■ LISTED RECORDS:
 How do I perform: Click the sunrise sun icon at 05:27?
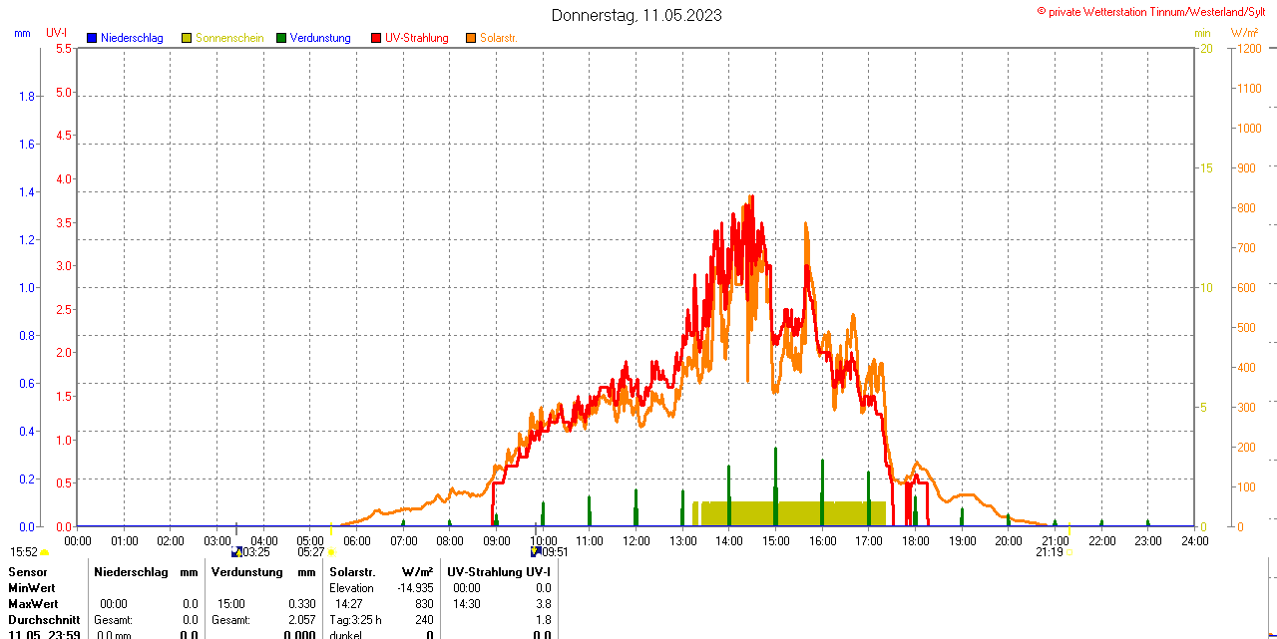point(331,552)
...
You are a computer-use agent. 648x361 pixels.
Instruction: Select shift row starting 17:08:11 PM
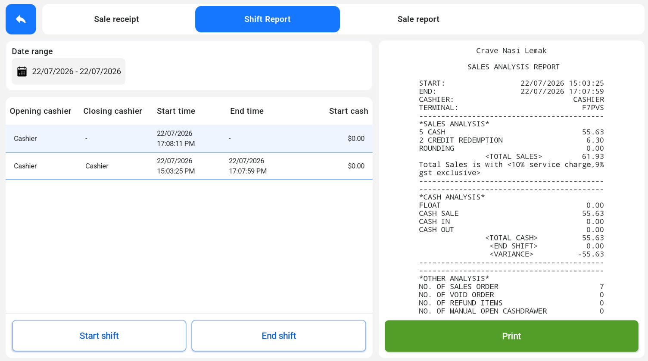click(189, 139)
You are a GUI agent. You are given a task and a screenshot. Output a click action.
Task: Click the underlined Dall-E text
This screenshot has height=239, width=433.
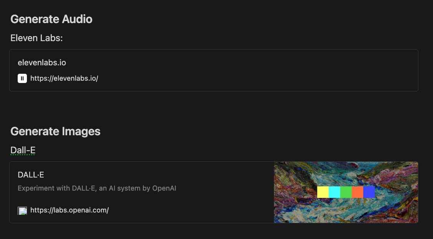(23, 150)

■ PROBLEM REQUIREMENTS:
Can you reproduce the material from the line that has "How do I perform: Click" through the line that has "point(331,552)", changing "sunrise" to "sunset" and keeping everything else unchanged? Give back only those lines, and leave the pictures out.

■ COMPLETE RESPONSE:
 How do I perform: Click the sunset sun icon at 05:27?
point(331,552)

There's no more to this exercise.